Extract rhythm/tempo features using Essentia.

Algorithms: - RhythmExtractor2013: BPM detection with confidence - BeatTrackerDegara: Beat positions - OnsetDetection: Transient detection

Parameters:

Name Type Description Default
audio ndarray

Audio samples (mono or stereo)

required
sr int

Sample rate in Hz

required

Returns:

Type Description
dict[str, Any]

dict with keys:

dict[str, Any]
  • bpm: float or None (tempo in beats per minute, None for non-rhythmic)
dict[str, Any]
  • bpm_confidence: float (0-1)
dict[str, Any]
  • beat_positions: list[float] (beat times in seconds)
dict[str, Any]
  • is_loop: bool (True if audio appears to be a rhythmic loop)

Raises:

Type Description
AnalysisFailedError

If extraction fails due to invalid audio data

Example

y, sr = librosa.load("loop_125bpm.wav", sr=None) features = extract_rhythm_features(y, sr) features['bpm'] 125.0 features['bpm_confidence'] 0.95 features['is_loop'] True

Source code in src/audiomancer/analyzers/rhythm.py
def extract_rhythm_features(
    audio: np.ndarray,
    sr: int
) -> dict[str, Any]:
    """
    Extract rhythm/tempo features using Essentia.

    Algorithms:
    - RhythmExtractor2013: BPM detection with confidence
    - BeatTrackerDegara: Beat positions
    - OnsetDetection: Transient detection

    Args:
        audio: Audio samples (mono or stereo)
        sr: Sample rate in Hz

    Returns:
        dict with keys:
        - bpm: float or None (tempo in beats per minute, None for non-rhythmic)
        - bpm_confidence: float (0-1)
        - beat_positions: list[float] (beat times in seconds)
        - is_loop: bool (True if audio appears to be a rhythmic loop)

    Raises:
        AnalysisFailedError: If extraction fails due to invalid audio data

    Example:
        >>> y, sr = librosa.load("loop_125bpm.wav", sr=None)
        >>> features = extract_rhythm_features(y, sr)
        >>> features['bpm']
        125.0
        >>> features['bpm_confidence']
        0.95
        >>> features['is_loop']
        True
    """
    try:
        # Ensure mono float32
        if audio.ndim > 1:
            audio = np.mean(audio, axis=0)
        audio = audio.astype(np.float32)

        # Validate audio is not all zeros or NaN
        if len(audio) == 0:
            raise AnalysisFailedError(
                "Cannot analyze empty audio",
                details={"stage": "rhythm_extraction", "reason": "empty input"}
            )

        if np.all(audio == 0) or np.any(np.isnan(audio)) or np.any(np.isinf(audio)):
            # Silence or invalid data - return None for BPM
            return {
                'bpm': None,
                'bpm_confidence': 0.0,
                'beat_positions': [],
                'is_loop': False,
            }

        # BPM extraction
        rhythm_extractor = es.RhythmExtractor2013(method="multifeature")
        bpm, beats, beats_confidence, _, _ = rhythm_extractor(audio)

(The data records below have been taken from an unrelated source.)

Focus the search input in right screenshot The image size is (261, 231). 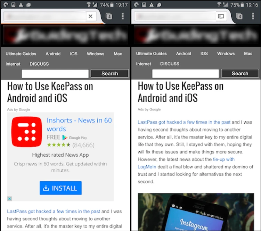[x=186, y=74]
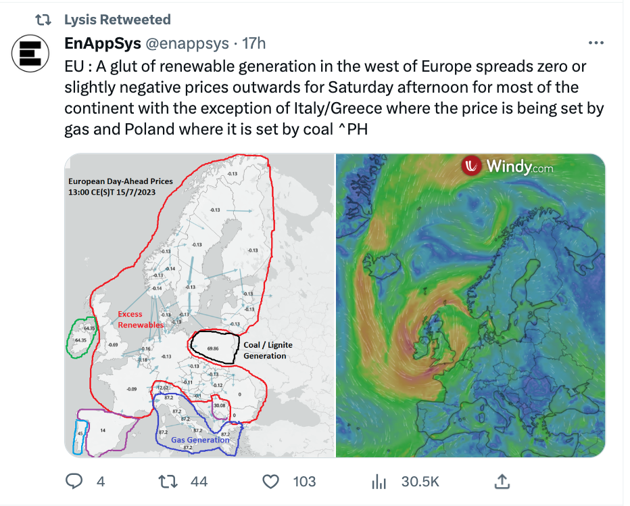Open the 17h timestamp link
This screenshot has width=630, height=506.
[x=253, y=43]
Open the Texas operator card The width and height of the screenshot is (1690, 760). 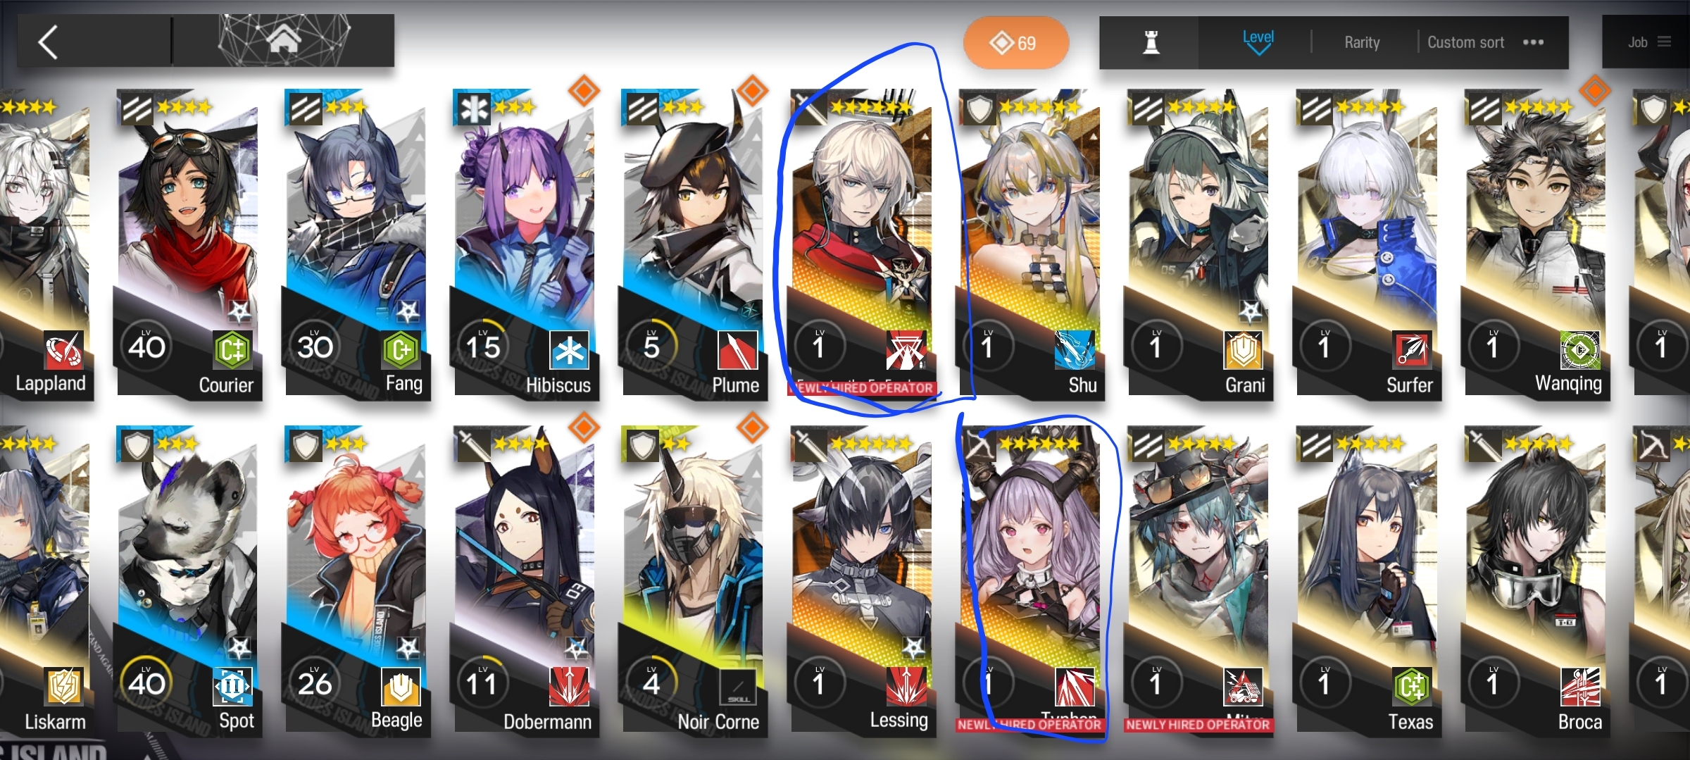1367,581
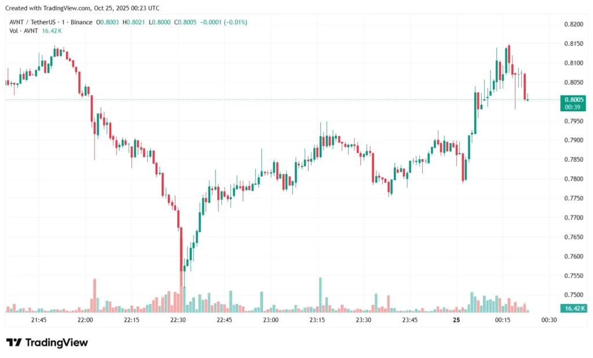Image resolution: width=593 pixels, height=358 pixels.
Task: Click the TradingView logo icon
Action: point(14,342)
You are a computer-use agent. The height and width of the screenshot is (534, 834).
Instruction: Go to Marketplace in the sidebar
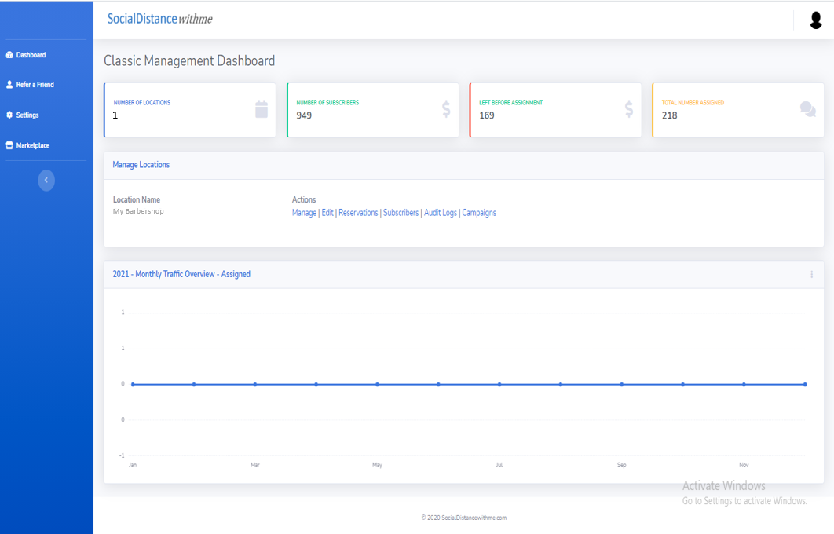point(32,145)
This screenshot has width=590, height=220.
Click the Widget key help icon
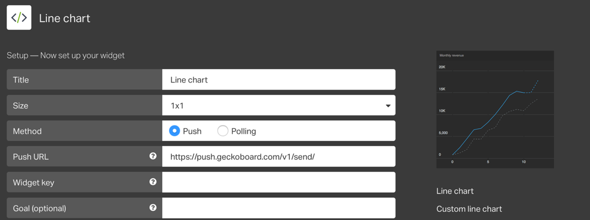pyautogui.click(x=153, y=182)
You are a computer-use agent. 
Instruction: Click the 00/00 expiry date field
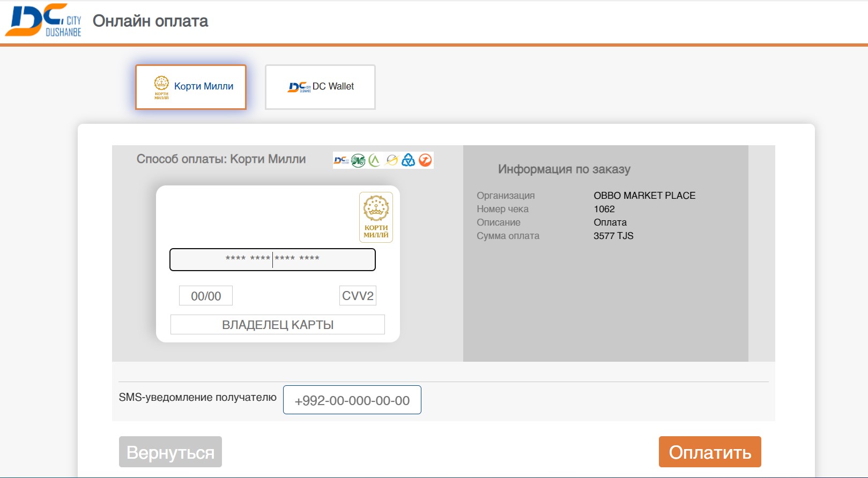click(x=206, y=296)
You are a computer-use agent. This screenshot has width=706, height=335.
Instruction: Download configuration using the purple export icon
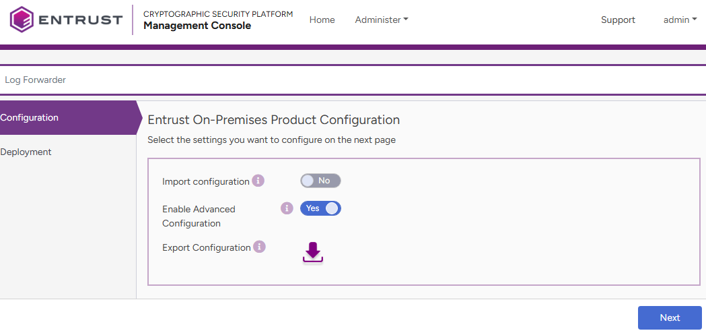pyautogui.click(x=313, y=253)
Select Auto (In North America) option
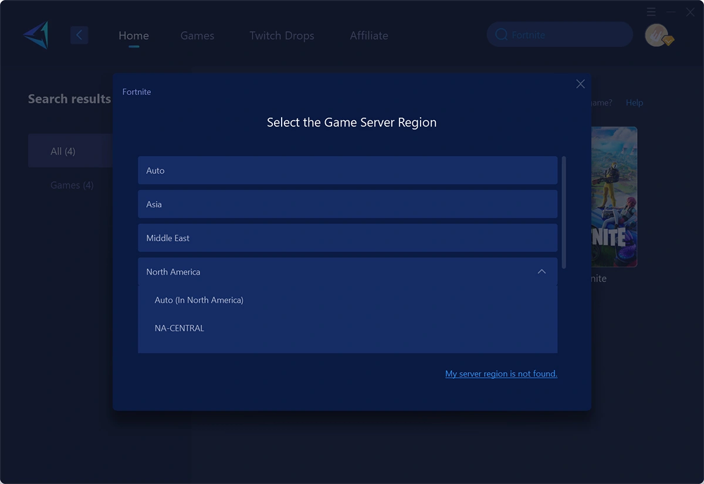Screen dimensions: 704x484 [199, 300]
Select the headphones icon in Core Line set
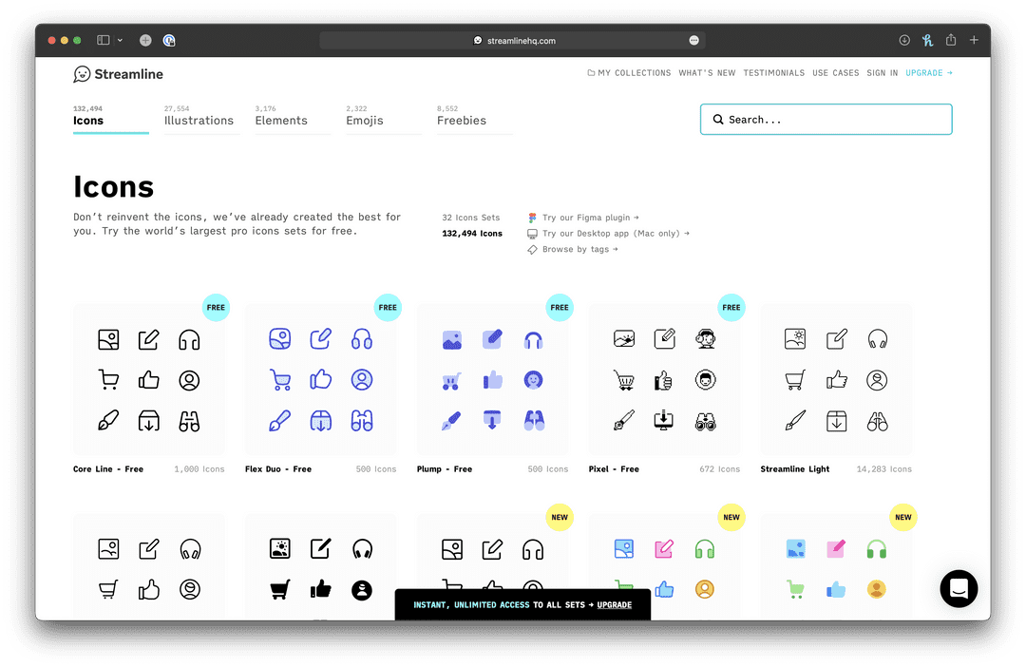The image size is (1026, 667). pyautogui.click(x=188, y=339)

        # Convert beat positions to seconds (they come as samples from Essentia)
        beat_positions = [float(b) for b in beats]

        # Calculate average confidence (beats_confidence is a float, not array)
        avg_confidence = float(beats_confidence) if not np.isnan(beats_confidence) else 0.0

        # Only report BPM if:
        # 1. BPM > 0 (Essentia returns 0 for non-rhythmic content)
        # 2. Confidence is reasonable (> 0.2)
        # 3. We have some beats detected
        bpm_value = None
        if bpm > 0 and avg_confidence > 0.2 and len(beats) > 0:
            bpm_value = float(bpm)

        # Determine if loop (check if duration matches bar boundaries)
        duration_sec = len(audio) / sr
        is_loop = False

        if bpm_value is not None and bpm_value > 0:
            beat_duration = 60.0 / bpm_value
            bar_duration = beat_duration * 4  # 4/4 time signature
            bars = duration_sec / bar_duration

            # Is loop if:
            # 1. Close to whole number of bars (within 10%)
            # 2. Duration is less than 30 seconds (typical loop length)
            # 3. We have at least 1 bar
            if bars >= 1 and abs(bars - round(bars)) < 0.1 and duration_sec < 30:
                is_loop = True

        return {
            'bpm': bpm_value,
            'bpm_confidence': avg_confidence,
            'beat_positions': beat_positions,
            'is_loop': is_loop,
        }

    except Exception as e:
        if isinstance(e, AnalysisFailedError):
            raise
        raise AnalysisFailedError(
            "Rhythm extraction failed",
            details={
                "stage": "rhythm_extraction",
                "error": str(e),
                "audio_shape": audio.shape if hasattr(audio, 'shape') else None,
                "sample_rate": sr,
            }
        ) from e

Audio Embeddings

embeddings

Audio embedding extraction for audiomancer.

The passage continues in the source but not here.